If you are a contractor considering borrowing money against your house to purchase another property for investment purposes, there are a few important factors to consider. When you borrow against your home, you are essentially accessing the equity or capital tied up in the property. This can be used for various purposes, such as buying a second property.
To determine how much equity you have in your property, you can simply subtract the amount you still owe on your mortgage from the current value of your home. For example, if your home is valued at £600,000 and you have £200,000 left to pay on your mortgage, your equity would be £400,000. This means you own a £400,000 portion of your home, while the lender owns the remaining £200,000.
By borrowing money against your house, you could potentially funds put towards the purchase of a new property. However, it’s important to note that being in “negative equity,” where the amount you owe on your mortgage exceeds the value of your property, will prevent you from borrowing against your house. In such cases, you may need to pay off more of your mortgage or wait for house prices to rise before considering borrowing against your home.
If you are satisfied with the amount of equity you own in your property, there are two main options available to you. The first option is to remortgage your home, which involves replacing your existing mortgage with a new one. This can be done with your current lender or a different lender. The second option is to take out a second charge mortgage, which is a separate mortgage that is secured against the equity in your property.
Remortgaging simplifies the process as you only have one mortgage and set of mortgage payments to manage. However, there may be early repayment charges and potentially higher interest rates associated with remortgaging. On the other hand, a second charge mortgage allows you to retain your current mortgage deal for your first mortgage, potentially saving you money. However, you will have two mortgages and two sets of mortgage payments to manage, and interest rates on second charge mortgages are often higher.
Once you have arranged your remortgage or second charge mortgage, you can use the released funds as a deposit for your new property or to make a cash purchase if you have raised enough money. It’s important to note that if you plan to invest in a buy-to-let property and require a mortgage, you will need to apply for a specific contractor buy-to-let mortgage.

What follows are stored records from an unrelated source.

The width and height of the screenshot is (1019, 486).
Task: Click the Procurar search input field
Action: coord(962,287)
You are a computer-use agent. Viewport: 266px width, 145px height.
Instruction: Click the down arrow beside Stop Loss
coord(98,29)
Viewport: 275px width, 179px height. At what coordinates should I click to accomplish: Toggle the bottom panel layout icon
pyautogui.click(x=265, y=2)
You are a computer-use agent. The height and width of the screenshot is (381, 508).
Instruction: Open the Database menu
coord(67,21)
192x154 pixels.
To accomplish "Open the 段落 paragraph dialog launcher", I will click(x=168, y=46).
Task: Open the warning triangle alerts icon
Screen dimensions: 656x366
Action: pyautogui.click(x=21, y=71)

When buying a second property, it’s important to consider the deposit required, as lenders typically require a larger deposit for a second property. Additionally, there is an additional 3% Stamp Duty Land Tax (SDLT) imposed on second properties.

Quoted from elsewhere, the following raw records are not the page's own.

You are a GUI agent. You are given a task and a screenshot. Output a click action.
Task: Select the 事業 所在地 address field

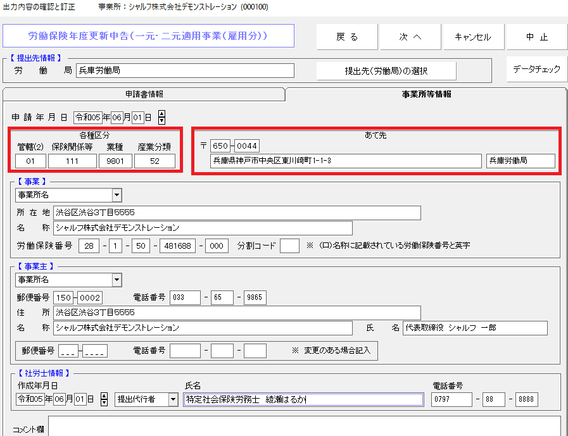pyautogui.click(x=237, y=213)
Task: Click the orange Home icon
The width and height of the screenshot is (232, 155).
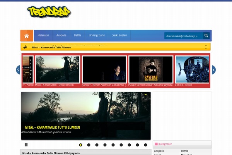Action: [x=27, y=36]
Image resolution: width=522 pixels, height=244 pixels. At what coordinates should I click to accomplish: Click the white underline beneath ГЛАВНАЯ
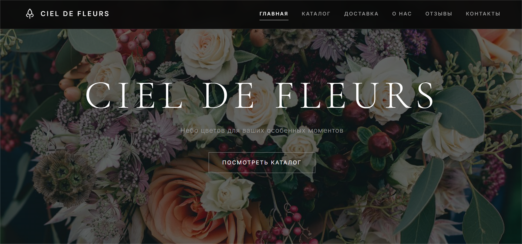coord(274,20)
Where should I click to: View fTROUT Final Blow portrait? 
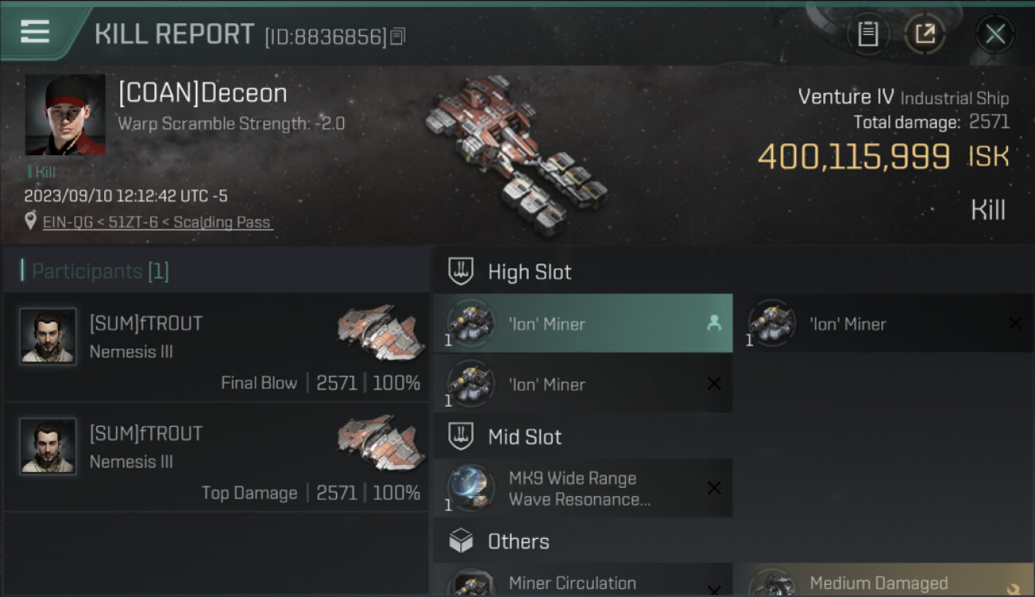pos(49,337)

Before proceeding with borrowing against your home, it is advisable to seek independent financial advice. While there are benefits to accessing the equity in your home, such as starting a buy-to-let business or helping your child onto the property ladder, it’s crucial to consider the increased mortgage repayments and the potential risk of negative equity if house prices decline. Additionally, it’s important to remember that a mortgage loan is secured against your property, which means there is a risk of repossession if you fail to keep up with your mortgage payments.
FAQ’s
Allow us to address some frequently asked questions regarding borrowing against your house for the purpose of purchasing another property.
Is it possible to borrow against your home with bad credit?
Depending on your specific circumstances, it may still be feasible, although your options for lenders may be limited. A mortgage broker, such as My Contractor Broker, can assist you in finding a lender who specialises in mortgages for contractors with previous credit issues.
Can you borrow against your home if you have utilised the Help to Buy scheme?
No, there are only a few circumstances under which you are permitted to remortgage your Help to Buy home to borrow funds, and purchasing another property is not one of them.
Is it possible to borrow against a property that you fully own?
Indeed, it may be possible to obtain a mortgage on a property that you own outright (also known as an “unencumbered” property) in order to purchase a new house. As with any mortgage, potential lenders will evaluate your financial situation and the purpose of the loan before granting approval.
Can you borrow against your home to purchase a property overseas?
In many cases, lenders will indeed permit you to remortgage your home in order to facilitate the purchase of another property abroad. If you are unable to purchase the new property outright, you will require a specialised overseas mortgage. Additionally, please be aware that there will be varying property taxes and charges depending on the country in which the new property is located.